Un brindis al futuro

Es fácil criticar la industria del ecoturismo bajo el argumento de que los ecosistemas mundiales no pueden ser protegidos por un negocio, pero la realidad nos dice que fuera de las naciones ricas, donde las opciones de desarrollo no son tan limitadas, incluso un ecoturismo imperfecto es preferible a la exportación de recursos de bajo valor añadido provenientes de la minería, la agricultura o la silvicultura, que prácticamente condenan a la nación a una balanza comercial negativa e hipotecan la viabilidad de sus ecosistemas.

La pionera Costa Rica es ahora un modelo que seguir en toda Latinoamérica y su trayectoria ha conseguido desplazar el modelo turístico de toda la región, donde no hay un solo Ministerio de Turismo que no reclame que su país fomenta un modelo de turismo ecológico. En el país del istmo queda mucho por construir y muchos temporales que capear. Sin embargo, el mero hecho de que una nación que partía de la postración económica haya conseguido desbrozar para sí un nuevo camino inexplorado del desarrollo y que compita en sostenibilidad con naciones envidiadas en todo el mundo debe considerarse una victoria. ¡Larga vida al “Pura vida”!

Acerca de Marcos Bartolomé 6 Articles
Oviedo, 1995. Periodismo y Relaciones Internacionales. De Portugal a Irán con escala en los nórdicos. El mar, Mediterráneo si puede ser. Para conocer a un pueblo lo mejor es hacer lo que el camaleón: ponerse en su piel. Twitter: @Markhorchata

1 comentario en Larga vida al “Pura vida”

  1. Los padres fundadores de este pedazo de mundo fueron amantes del modelo europeo. Su máximo ideal era traer Europa a occidente -nuestra propia bandera está inspirada en su homóloga francesa-; como tal, movimientos de vanguardia no se hicieron esperar en la historia:

    Aquí no hay ejército desde hace casi sesenta años y cuando alguien grita ¡bomba! no hay motivo para correr, porque es la introducción a una retahíla gritada a los cuatro vientos; es signo de fiesta.

    Actualmente se afronta un problema serio -aparte de la bien narrada trata de personas-, que acarrea con consecuencias en tanto el corto, mediano y largo plazo; uno que afecta muchísimos indicadores económicos, pero más importante, la salud social-psicológica del no-foráneo: La infraestructura vial.

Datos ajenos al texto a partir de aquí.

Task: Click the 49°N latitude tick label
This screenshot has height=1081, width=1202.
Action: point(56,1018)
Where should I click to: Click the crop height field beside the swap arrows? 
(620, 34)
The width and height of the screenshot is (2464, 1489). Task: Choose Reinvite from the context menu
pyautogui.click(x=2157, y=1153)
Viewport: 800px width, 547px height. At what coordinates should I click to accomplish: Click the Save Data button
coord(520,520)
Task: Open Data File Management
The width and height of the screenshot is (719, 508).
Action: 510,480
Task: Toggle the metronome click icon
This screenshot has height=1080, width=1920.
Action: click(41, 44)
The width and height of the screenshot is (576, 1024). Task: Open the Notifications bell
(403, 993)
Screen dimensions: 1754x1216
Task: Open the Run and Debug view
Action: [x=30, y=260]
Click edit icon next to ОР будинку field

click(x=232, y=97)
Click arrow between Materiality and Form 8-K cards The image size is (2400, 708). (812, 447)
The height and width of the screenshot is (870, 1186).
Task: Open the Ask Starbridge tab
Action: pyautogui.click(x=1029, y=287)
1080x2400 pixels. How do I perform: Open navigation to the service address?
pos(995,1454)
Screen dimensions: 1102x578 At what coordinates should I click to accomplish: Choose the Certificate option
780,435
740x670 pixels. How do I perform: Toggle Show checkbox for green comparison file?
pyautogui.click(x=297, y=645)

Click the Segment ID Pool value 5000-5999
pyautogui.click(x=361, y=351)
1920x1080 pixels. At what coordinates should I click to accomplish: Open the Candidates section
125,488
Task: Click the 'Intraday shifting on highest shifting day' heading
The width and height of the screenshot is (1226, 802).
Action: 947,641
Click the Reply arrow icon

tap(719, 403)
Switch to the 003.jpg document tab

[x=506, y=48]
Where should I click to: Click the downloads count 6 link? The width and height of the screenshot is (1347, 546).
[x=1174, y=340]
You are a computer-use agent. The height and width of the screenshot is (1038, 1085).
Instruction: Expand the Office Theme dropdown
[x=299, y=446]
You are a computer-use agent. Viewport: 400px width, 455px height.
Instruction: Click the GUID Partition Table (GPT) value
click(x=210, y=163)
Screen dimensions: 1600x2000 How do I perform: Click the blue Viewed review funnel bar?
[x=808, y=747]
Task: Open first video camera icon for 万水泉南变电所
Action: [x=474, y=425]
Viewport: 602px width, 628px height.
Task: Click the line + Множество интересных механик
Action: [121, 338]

    Para el costarricense tener un lugar dónde estar es vital. Contar con casa propia ha sido y es el sueño de todos en su vida. Desde la década de 1950 -no siendo la excepción a la regla-, prevaleció durante décadas un ritmo acelerado del crecimiento poblacional, sin embargo, los edificios nunca crecieron en vertical. Hasta ahora, esto todavía se mantiene vigente, la capital y sus aledaños crecen a sus anchas.

    Este mal planificado crecimiento ha dado pie a ciudades deformes, por donde crear una red de calles efectiva se complica muchísimo; sumado a alguno que otro traspié en el camino, las calles hoy están a más de 100% de su capacidad instalada en la zona del valle central. La velocidad media en muchos puntos específicos, en hora pico, reduce a 2km/h. Un hecho que sin duda, afecta también de forma directa en la percepción del turista que visita la capital…

    Pese a esta y otras salvedades que se puedan citar, en el ecoturismo está representado que esa chispa vanguardista todavía está presente en lo profundo de los ideales costarricenses. El esfuerzo gubernamental por promocionar el crecimiento turístico, tanto interno como externo, en los últimos años, puedo dar fe que ha sido intenso y bien enfocado. Hoy podemos decir que no somos un híbrido occidental-europeo, hoy Costa Rica empieza a tener identidad propia para el mundo.

    Gracias sinceras a usted, señor, por su maravilloso aporte.